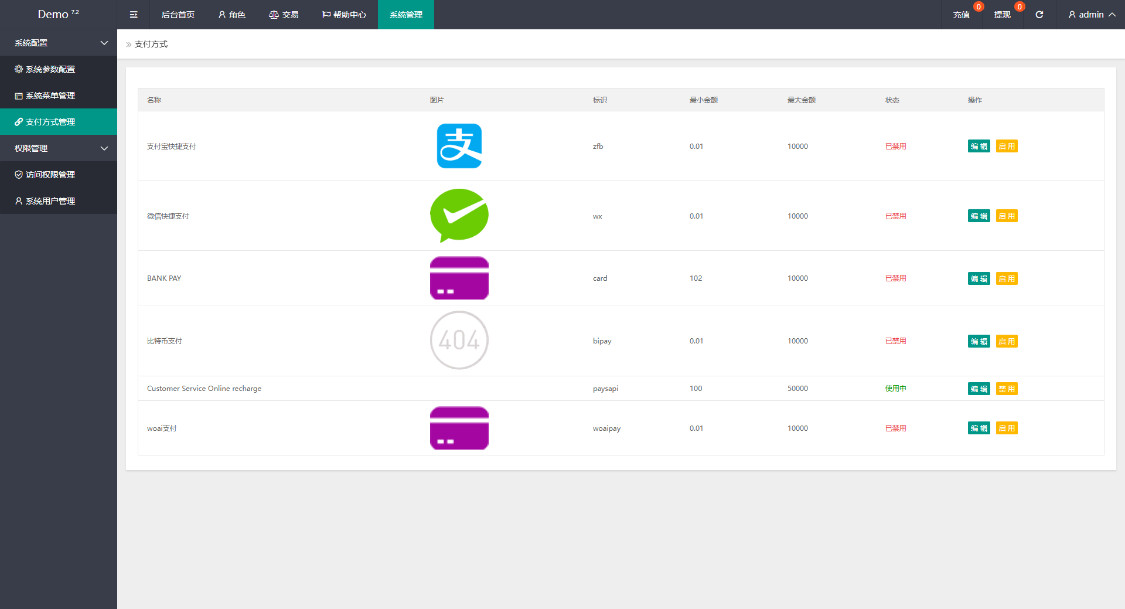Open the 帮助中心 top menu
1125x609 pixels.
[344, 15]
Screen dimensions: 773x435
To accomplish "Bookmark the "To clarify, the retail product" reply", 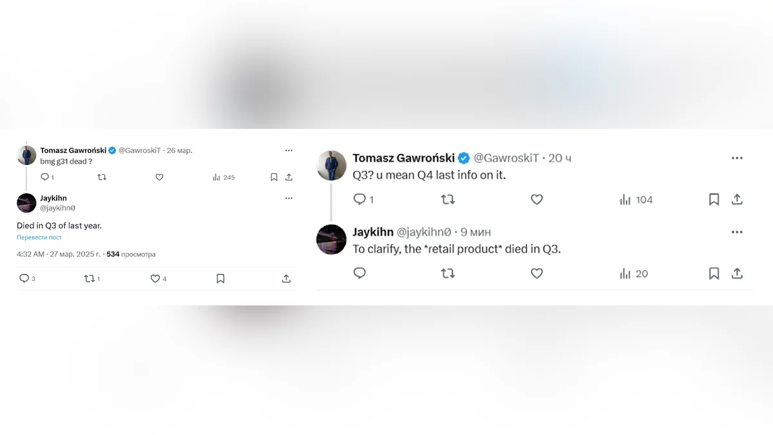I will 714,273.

● ● ● ● ●

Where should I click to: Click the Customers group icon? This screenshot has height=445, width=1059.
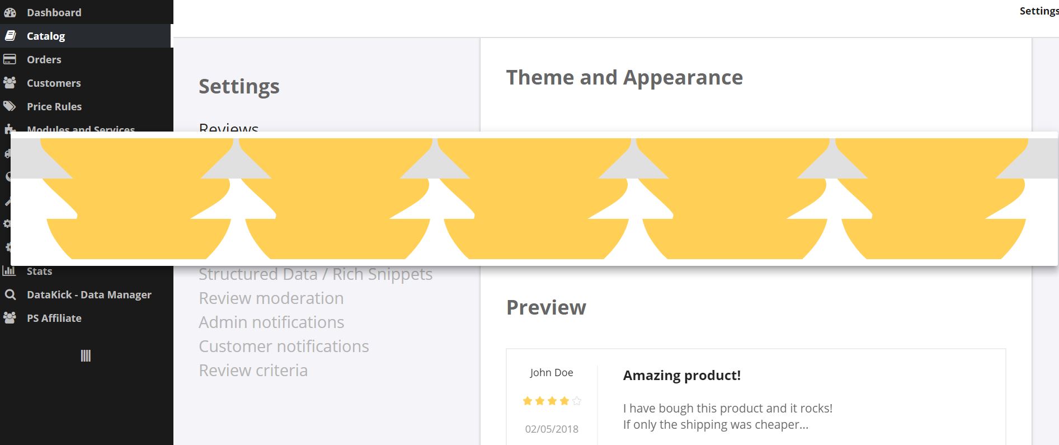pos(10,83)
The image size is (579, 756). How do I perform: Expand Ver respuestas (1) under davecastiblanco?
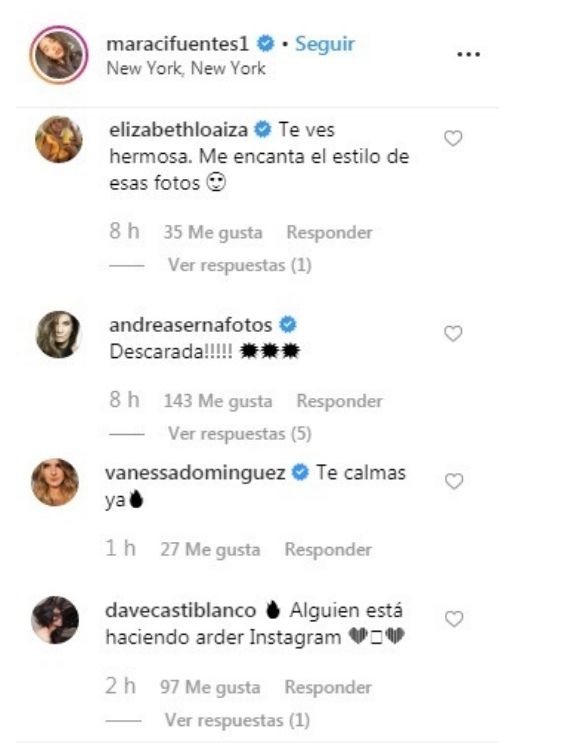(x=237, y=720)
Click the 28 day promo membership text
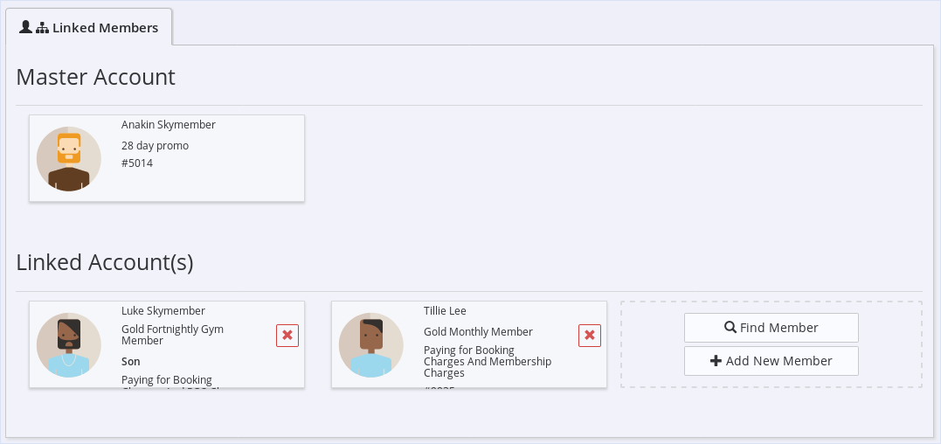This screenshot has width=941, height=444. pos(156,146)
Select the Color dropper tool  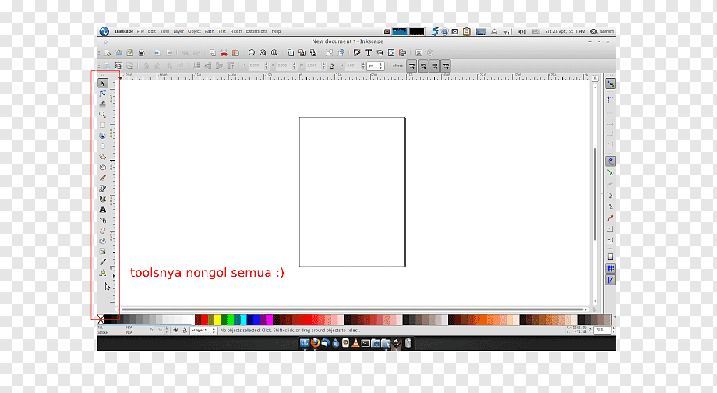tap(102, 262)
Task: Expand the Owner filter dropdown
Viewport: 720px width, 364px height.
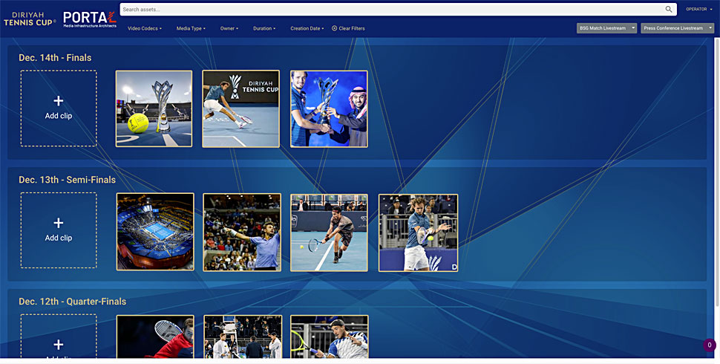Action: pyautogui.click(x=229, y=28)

● ● ● ● ●

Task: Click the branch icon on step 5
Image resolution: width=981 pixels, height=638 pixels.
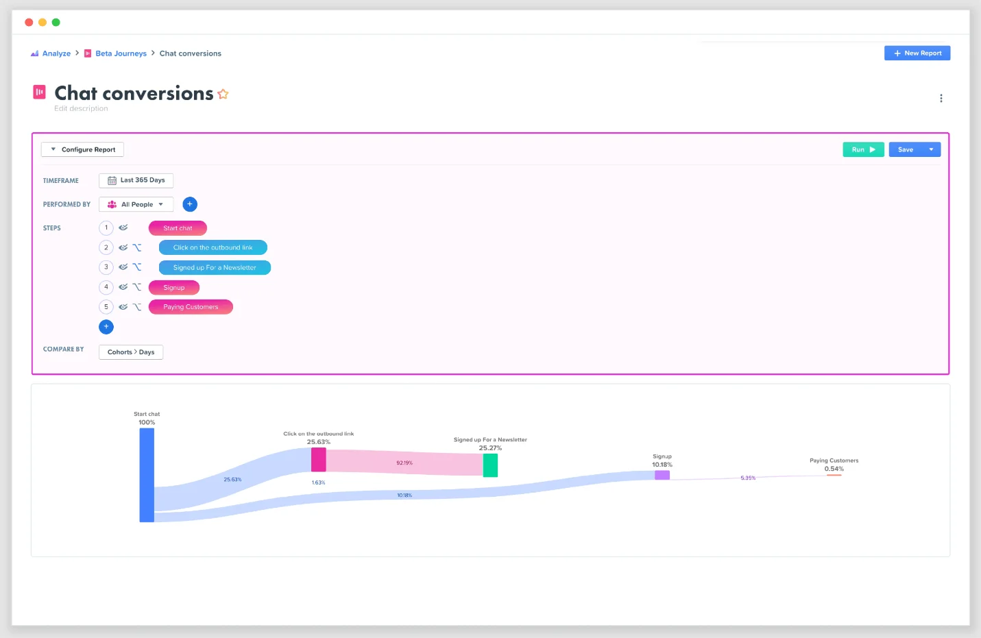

● ● ● ● ●

■ EXERCISE AIM:
What is wanted is a copy of every line in the listing that includes the word "Task".

■ ANSWER BOX:
Task: Expand the Owner filter dropdown
Task: Click the branch icon on step 5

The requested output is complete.